▸ Aim:
Give every line of the records below as a Markdown table with two columns, "n" for the row number and "Line" for the line's text, leaving out blank lines.

# Listed records start

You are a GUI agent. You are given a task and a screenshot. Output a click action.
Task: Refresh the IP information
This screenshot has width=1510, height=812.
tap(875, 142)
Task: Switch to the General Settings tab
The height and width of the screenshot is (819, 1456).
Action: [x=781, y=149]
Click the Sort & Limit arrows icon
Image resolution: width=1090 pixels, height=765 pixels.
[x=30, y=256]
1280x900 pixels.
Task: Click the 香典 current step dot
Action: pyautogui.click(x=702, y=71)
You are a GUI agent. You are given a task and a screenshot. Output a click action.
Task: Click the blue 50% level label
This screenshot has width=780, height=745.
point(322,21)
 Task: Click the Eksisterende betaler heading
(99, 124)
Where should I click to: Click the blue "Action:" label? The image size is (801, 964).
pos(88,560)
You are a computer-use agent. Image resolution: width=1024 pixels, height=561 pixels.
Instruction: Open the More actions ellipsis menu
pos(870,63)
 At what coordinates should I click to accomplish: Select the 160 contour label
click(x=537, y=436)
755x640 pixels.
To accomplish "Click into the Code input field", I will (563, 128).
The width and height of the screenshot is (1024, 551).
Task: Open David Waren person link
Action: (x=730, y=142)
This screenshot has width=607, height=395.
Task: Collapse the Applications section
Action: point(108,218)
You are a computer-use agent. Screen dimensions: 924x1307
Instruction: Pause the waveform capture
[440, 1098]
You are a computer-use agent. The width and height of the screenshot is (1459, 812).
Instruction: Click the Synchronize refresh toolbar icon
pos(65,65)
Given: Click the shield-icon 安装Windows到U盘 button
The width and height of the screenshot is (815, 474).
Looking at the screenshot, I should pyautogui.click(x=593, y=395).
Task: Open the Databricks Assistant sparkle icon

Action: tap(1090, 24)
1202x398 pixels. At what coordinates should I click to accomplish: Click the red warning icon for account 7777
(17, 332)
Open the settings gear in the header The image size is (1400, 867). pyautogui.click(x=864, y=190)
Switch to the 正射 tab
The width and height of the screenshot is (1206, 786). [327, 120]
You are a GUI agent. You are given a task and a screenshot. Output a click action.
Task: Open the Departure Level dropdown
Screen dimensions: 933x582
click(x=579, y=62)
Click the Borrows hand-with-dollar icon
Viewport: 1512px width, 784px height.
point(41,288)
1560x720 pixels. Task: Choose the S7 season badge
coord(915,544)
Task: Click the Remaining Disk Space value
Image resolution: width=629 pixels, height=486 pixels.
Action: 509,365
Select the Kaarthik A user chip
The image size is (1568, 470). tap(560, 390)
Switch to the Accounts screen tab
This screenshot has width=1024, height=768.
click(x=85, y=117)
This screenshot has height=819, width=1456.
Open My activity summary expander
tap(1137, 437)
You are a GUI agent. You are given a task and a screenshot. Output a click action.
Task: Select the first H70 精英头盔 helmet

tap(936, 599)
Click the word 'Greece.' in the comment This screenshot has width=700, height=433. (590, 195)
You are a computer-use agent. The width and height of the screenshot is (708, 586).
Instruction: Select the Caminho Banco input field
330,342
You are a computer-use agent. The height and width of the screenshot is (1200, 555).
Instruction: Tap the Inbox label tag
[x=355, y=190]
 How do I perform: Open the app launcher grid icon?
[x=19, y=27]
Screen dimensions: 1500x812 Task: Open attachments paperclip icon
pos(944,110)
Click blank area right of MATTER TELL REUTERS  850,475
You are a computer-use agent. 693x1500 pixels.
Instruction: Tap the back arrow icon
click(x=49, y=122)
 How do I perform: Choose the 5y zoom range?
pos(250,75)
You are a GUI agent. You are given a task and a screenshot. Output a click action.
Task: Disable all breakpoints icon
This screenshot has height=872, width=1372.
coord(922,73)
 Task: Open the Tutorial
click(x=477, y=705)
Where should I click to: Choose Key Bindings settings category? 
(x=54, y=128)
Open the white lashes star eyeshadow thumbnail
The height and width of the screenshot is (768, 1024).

# Listed records end

▸ The result:
| n | Line |
|---|---|
| 1 | You are a GUI agent. You are given a task and a screenshot. Output a click action. |
| 2 | Task: Refresh the IP information |
| 3 | This screenshot has width=1510, height=812. |
| 4 | tap(875, 142) |
| 5 | Task: Switch to the General Settings tab |
| 6 | The height and width of the screenshot is (819, 1456). |
| 7 | Action: [x=781, y=149] |
| 8 | Click the Sort & Limit arrows icon |
| 9 | Image resolution: width=1090 pixels, height=765 pixels. |
| 10 | [x=30, y=256] |
| 11 | 1280x900 pixels. |
| 12 | Task: Click the 香典 current step dot |
| 13 | Action: pyautogui.click(x=702, y=71) |
| 14 | You are a GUI agent. You are given a task and a screenshot. Output a click action. |
| 15 | Task: Click the blue 50% level label |
| 16 | This screenshot has width=780, height=745. |
| 17 | point(322,21) |
| 18 |  Task: Click the Eksisterende betaler heading |
| 19 | (99, 124) |
| 20 | Where should I click to: Click the blue "Action:" label? The image size is (801, 964). |
| 21 | pos(88,560) |
| 22 | You are a computer-use agent. Image resolution: width=1024 pixels, height=561 pixels. |
| 23 | Instruction: Open the More actions ellipsis menu |
| 24 | pos(870,63) |
| 25 |  At what coordinates should I click to accomplish: Select the 160 contour label |
| 26 | click(x=537, y=436) |
| 27 | 755x640 pixels. |
| 28 | To accomplish "Click into the Code input field", I will (563, 128). |
| 29 | The width and height of the screenshot is (1024, 551). |
| 30 | Task: Open David Waren person link |
| 31 | Action: (x=730, y=142) |
| 32 | This screenshot has width=607, height=395. |
| 33 | Task: Collapse the Applications section |
| 34 | Action: point(108,218) |
| 35 | You are a computer-use agent. Screen dimensions: 924x1307 |
| 36 | Instruction: Pause the waveform capture |
| 37 | [440, 1098] |
| 38 | You are a computer-use agent. The width and height of the screenshot is (1459, 812). |
| 39 | Instruction: Click the Synchronize refresh toolbar icon |
| 40 | pos(65,65) |
| 41 | Given: Click the shield-icon 安装Windows到U盘 button |
| 42 | The width and height of the screenshot is (815, 474). |
| 43 | Looking at the screenshot, I should pyautogui.click(x=593, y=395). |
| 44 | Task: Open the Databricks Assistant sparkle icon |
| 45 | Action: tap(1090, 24) |
| 46 | 1202x398 pixels. At what coordinates should I click to accomplish: Click the red warning icon for account 7777 |
| 47 | (17, 332) |
| 48 | Open the settings gear in the header The image size is (1400, 867). pyautogui.click(x=864, y=190) |
| 49 | Switch to the 正射 tab |
| 50 | The width and height of the screenshot is (1206, 786). [327, 120] |
| 51 | You are a GUI agent. You are given a task and a screenshot. Output a click action. |
| 52 | Task: Open the Departure Level dropdown |
| 53 | Screen dimensions: 933x582 |
| 54 | click(x=579, y=62) |
| 55 | Click the Borrows hand-with-dollar icon |
| 56 | Viewport: 1512px width, 784px height. |
| 57 | point(41,288) |
| 58 | 1560x720 pixels. Task: Choose the S7 season badge |
| 59 | coord(915,544) |
| 60 | Task: Click the Remaining Disk Space value |
| 61 | Image resolution: width=629 pixels, height=486 pixels. |
| 62 | Action: 509,365 |
| 63 | Select the Kaarthik A user chip |
| 64 | The image size is (1568, 470). tap(560, 390) |
| 65 | Switch to the Accounts screen tab |
| 66 | This screenshot has width=1024, height=768. |
| 67 | click(x=85, y=117) |
| 68 | This screenshot has height=819, width=1456. |
| 69 | Open My activity summary expander |
| 70 | tap(1137, 437) |
| 71 | You are a GUI agent. You are given a task and a screenshot. Output a click action. |
| 72 | Task: Select the first H70 精英头盔 helmet |
| 73 | tap(936, 599) |
| 74 | Click the word 'Greece.' in the comment This screenshot has width=700, height=433. (590, 195) |
| 75 | You are a computer-use agent. The width and height of the screenshot is (708, 586). |
| 76 | Instruction: Select the Caminho Banco input field |
| 77 | 330,342 |
| 78 | You are a computer-use agent. The height and width of the screenshot is (1200, 555). |
| 79 | Instruction: Tap the Inbox label tag |
| 80 | [x=355, y=190] |
| 81 |  How do I perform: Open the app launcher grid icon? |
| 82 | [x=19, y=27] |
| 83 | Screen dimensions: 1500x812 Task: Open attachments paperclip icon |
| 84 | pos(944,110) |
| 85 | Click blank area right of MATTER TELL REUTERS  850,475 |
| 86 | You are a computer-use agent. 693x1500 pixels. |
| 87 | Instruction: Tap the back arrow icon |
| 88 | click(x=49, y=122) |
| 89 |  How do I perform: Choose the 5y zoom range? |
| 90 | pos(250,75) |
| 91 | You are a GUI agent. You are given a task and a screenshot. Output a click action. |
| 92 | Task: Disable all breakpoints icon |
| 93 | This screenshot has height=872, width=1372. |
| 94 | coord(922,73) |
| 95 |  Task: Open the Tutorial |
| 96 | click(x=477, y=705) |
| 97 | Where should I click to: Choose Key Bindings settings category?  |
| 98 | (x=54, y=128) |
| 99 | Open the white lashes star eyeshadow thumbnail |
| 100 | The height and width of the screenshot is (768, 1024). |